How Many Times Must the East Bay (and Rhode Islanders) Play the Fool?

The first important take-away of the Providence Journal article in today’s edition about a late-night attack on the Sakonnet River Bridge toll-collection system is the milestone that it represents.  Rhode Island’s government is now engendering such hopelessness and distrust of the system that people are resorting to criminal activity to push back against it.

The more important take-away, however, comes from this line, printed as straight news:

After eliminating the higher toll, lawmakers learned that failing to institute tolls now would bar them from ever doing so in the future, so the temporary 10-cent toll was ordered, to begin Monday and to expire in April.

That sentence is pants-on-fire false, and it illustrates the complicity of the Providence Journal — and the whole civic system of the state — in the condition to which we continue to sink.

First, “lawmakers” didn’t “eliminate” the toll; they delayed it until February of next year.  Second, they didn’t learn about the tolling deadline “after” voting on the delay.  That bit of information was floating around the House floor the night before they took the matter up.  More significantly, the subject came up during the discussion about the toll.  As I explained in early July, it appeared to be conspicuously hushed up, that night.  Very conspicuously.

Arguably more egregious, though, is reporter Paul Edward Parker’s statement that “the temporary 10-cent toll [will] expire in April.”  This is the key language of the legislation that the General Assembly passed and Governor Chafee signed:

Provided, however, until April 1, 2014, the toll imposed on the Sakonnet River Bridge shall not exceed ten cents ($0.10).

The toll (which had only been delayed, not eliminated) doesn’t expire in April.  The 10-cent limit on the toll expires in April. In other words, the legislators dramatically reduced the delay that they’d just implemented, but gave motorists a nine-month reprieve from their full impact.

The Journal’s phrasing is so inaccurate as to be misleading, and those wondering how Rhode Islanders could allow their state to become what it’s become must question how much more difficult it makes it for our democracy to correct its course when the state’s news media perpetuates (at best) the government’s misleading spin.
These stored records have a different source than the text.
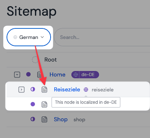Click the globe icon beside German
This screenshot has height=138, width=150.
[x=15, y=37]
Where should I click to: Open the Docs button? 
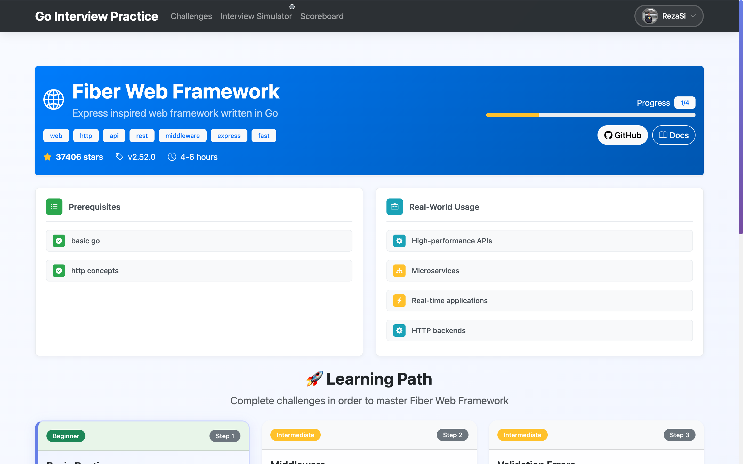point(673,135)
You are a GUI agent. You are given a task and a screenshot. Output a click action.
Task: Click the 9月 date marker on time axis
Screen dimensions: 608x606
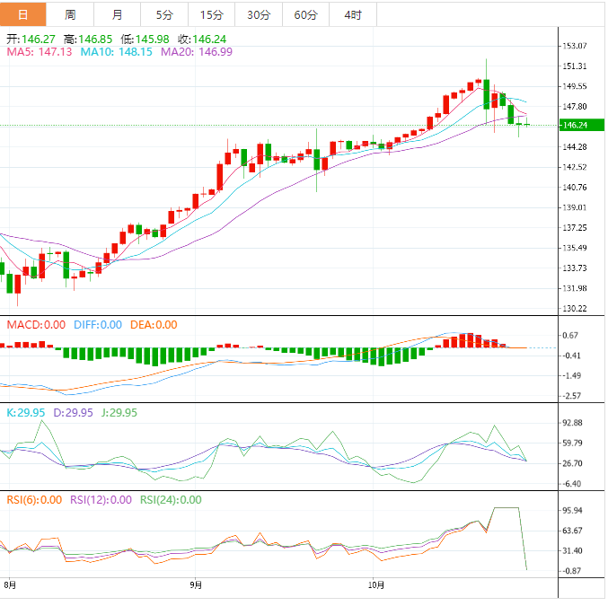point(196,585)
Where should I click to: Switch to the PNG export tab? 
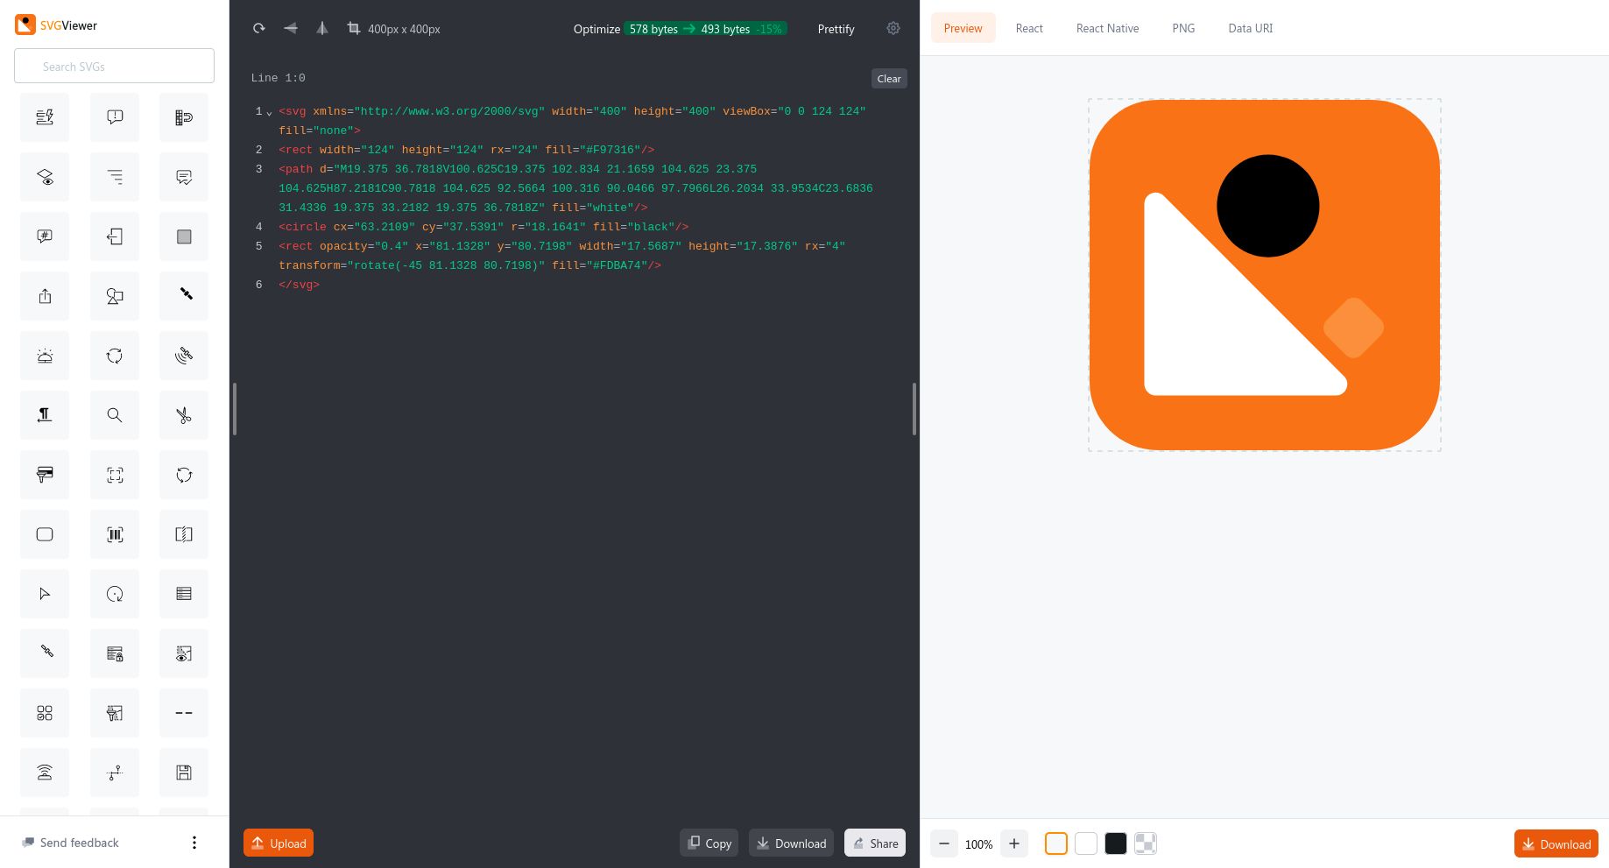[1182, 27]
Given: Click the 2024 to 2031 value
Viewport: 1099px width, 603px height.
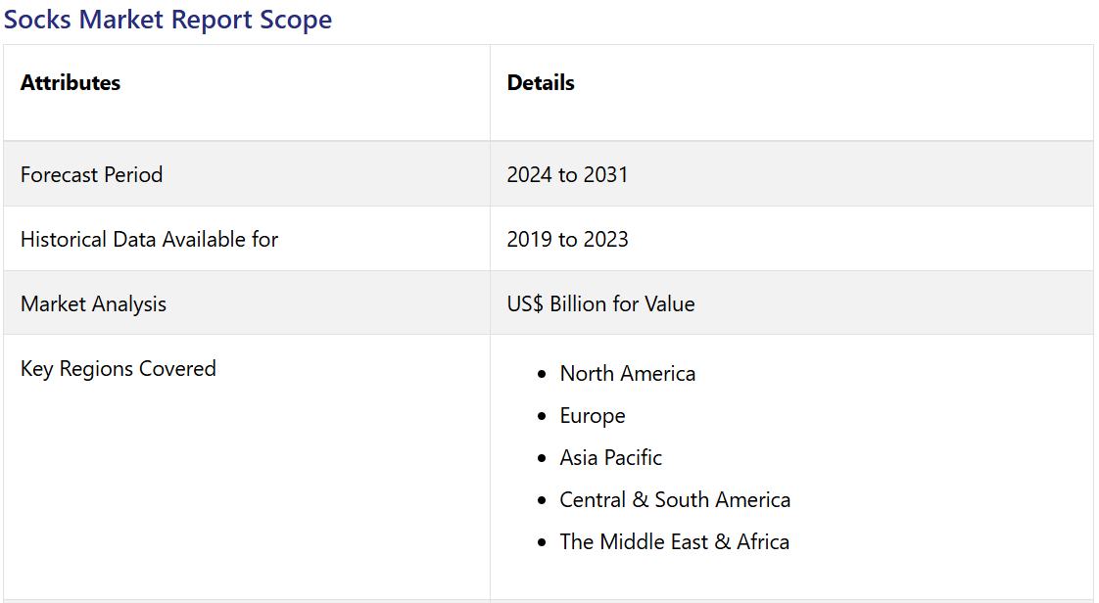Looking at the screenshot, I should 567,175.
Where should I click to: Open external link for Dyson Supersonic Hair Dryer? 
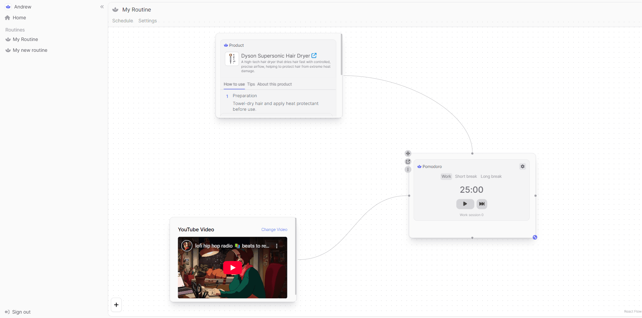coord(314,56)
If the news media is going to claim an important role in the support of representative democracy (as it should), it must challenge the powerful, not aid in misleading people who increasingly feel powerless within the system.

With regard to the tolls: Fool the East Bay once (2012), shame on legislative leaders and the governor; fool the East Bay twice (2013), shame on rank and file legislators; fool the East Bay a third time (2014), shame on the entire state.

By the way, there’s a protest scheduled for 5:00 p.m. this evening on the bike path that runs along the bridge.